Pero socialdemocracia es lo que defiende el PSOE, o al menos eso pregonan sus líderes, con propuestas económicas más pegadas al terreno, y ciertamente ensayadas en países nórdicos en el pasdado. Eso sí: en el pasado. Porque hoy lo que siempre hemos entendido por socialdemocracia ha dejado paso a las políticas liberales en toda Europa, y solo resisten como reliquias a extinguir en algunos países. Aquellas economías que se resisten a flexibilizar sus estructuras productivas sufren el desprecio de los mercados en una economía globalizada, en la que el capital busca crecimiento y réditos rápidos. En los últimos 30 años los éxitos de las políticas económicas no han estado fundamentados en ideas socialdemócratas, si bien es cierto que la falta de regulación (liberal, liberal) ha hecho un flaco favor al capitalismo con una crisis de excesos financieros descomunal.

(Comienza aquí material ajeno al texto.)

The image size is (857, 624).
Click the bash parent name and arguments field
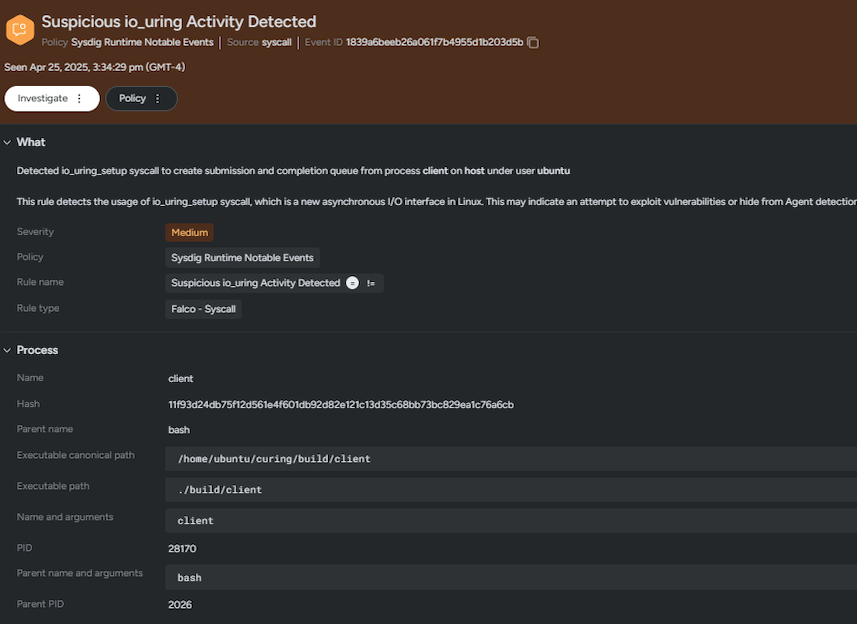[189, 578]
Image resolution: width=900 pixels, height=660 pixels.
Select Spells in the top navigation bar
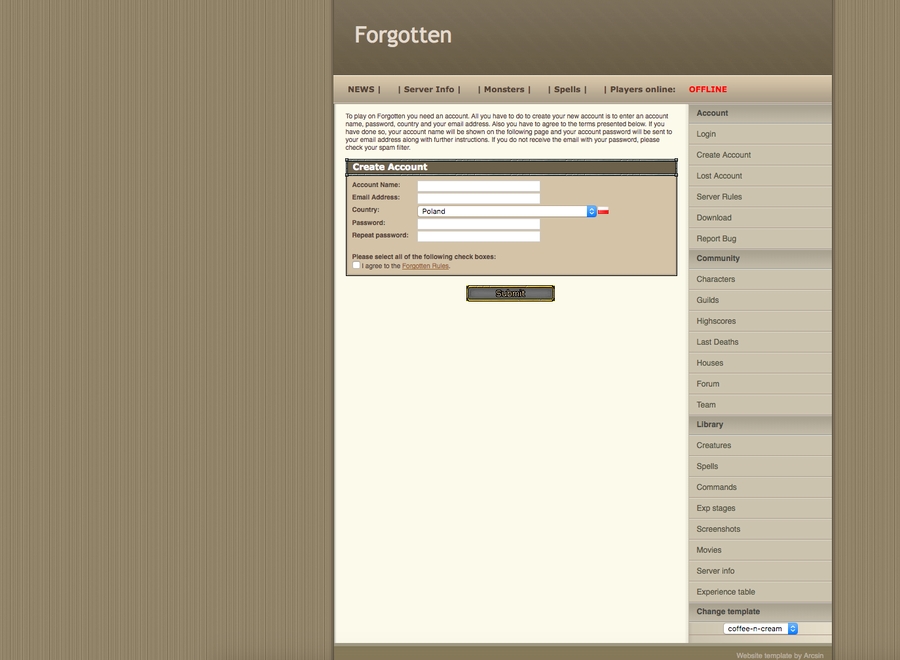click(567, 90)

Pero volvamos al principio. Mientras en España el PSOE y Podemos pelean intelectualmente por el territorio socialdemócrata, algo que ellos sitúan en el centro del tablero electoral, al Gobierno de Rajoy le ha entrado un ataque en envidia y comienza a recostarse en las mismas zonas templadas del electorado, como un democristiano socializante.

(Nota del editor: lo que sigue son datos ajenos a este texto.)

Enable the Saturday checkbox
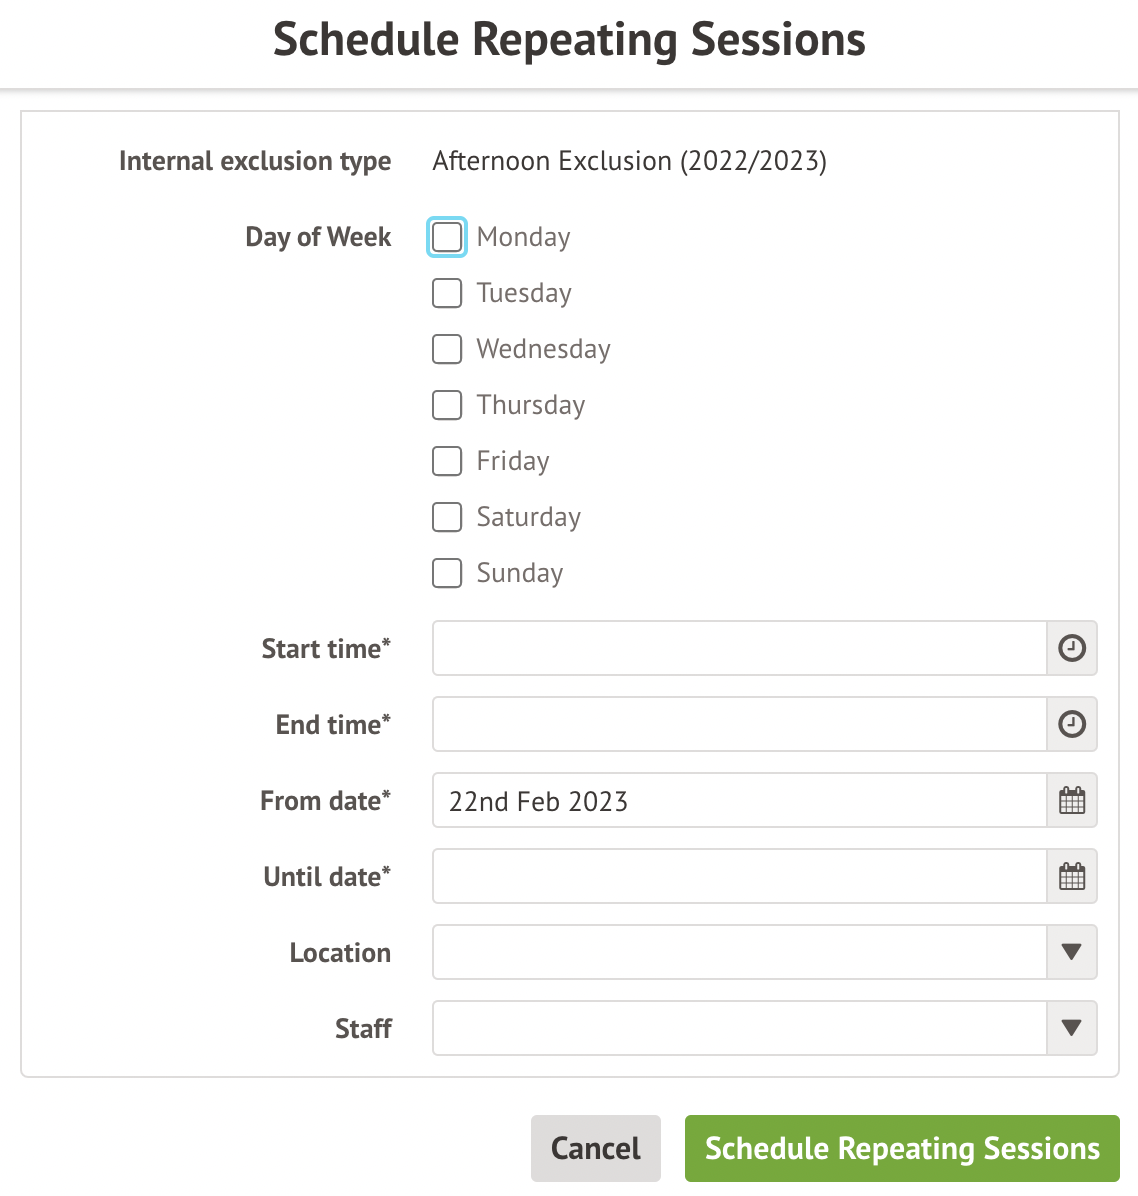1138x1196 pixels. click(447, 517)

Después de tres años de recortes para meter las cuentas del Estado en vereda, ha abierto la mano del gasto, y hasta la demanda estrella de los sindicatos ha sido aceptada. Pondrá en marcha un programa de subsidios para parados de larga duración con cargas familiares y de más de 45 años, que podrá ser, además, compatible con el empleo. No es mucho dinero (1.100 millones de euros), pero supone desembolsar algo que hasta hace poco negaba por considerar que el seguro de paro ya es lo suficientemente generoso como para desincentivar la búsqueda de un empleo.

Y veremos en las próximas semanas más gestos del mismo cariz,como reclaman los propios sindicatos, que ven ahora su oportunidad tras cuatro o cinco años desaparecidos. Pero no llegará la fiesta hasta el punto de elevar el salario mínimo interprofesional. Veremos movimientos para aliviar la carga financiera a las comunidades autónomas, porque las elecciones se echan encima y hay mucho poder en ellas y en los ayuntamientos que el Partido Popular no quiere perder sin pelear.

Socialdemócrata es una reforma fiscal que considera que deben pagar el tipo marginal máximo del IFPR quienes ganen más de 60.000 euros al año; y socialdemócratacristiano parece la miriada de ayudas a las familias que entran en vigor en enero.

En fin: socialdemócratas todos, aun que unos más que otros. La campaña electoral que se inicia ahora y culminará dentro de un año pondrá a prueba la capacidad de unos y otros para proponer cuestiones que sean financiables y que generen riqueza; pero los electores juzgarán también por qué se haga para acabar con una lacra como la corrupción, que está en infinidad de estamentos de la sociedad y que mina la confianza de la gente si no dispone de expectativas de futuro.

Comentarios

Podemos depende casi principalmente de su RBU (renta básica universal). Cuando ofreció la RBU para todos, la gente en masa empezó a votarles y subieron como la espuma. Desde que han cambiado de opinión y solo será para familias y personas con necesidades, sus perspectivas se han detenido; a la gente ya no les interesa tanto. Se podría decir que la RBU y el voto en Podemos está muy relacionado.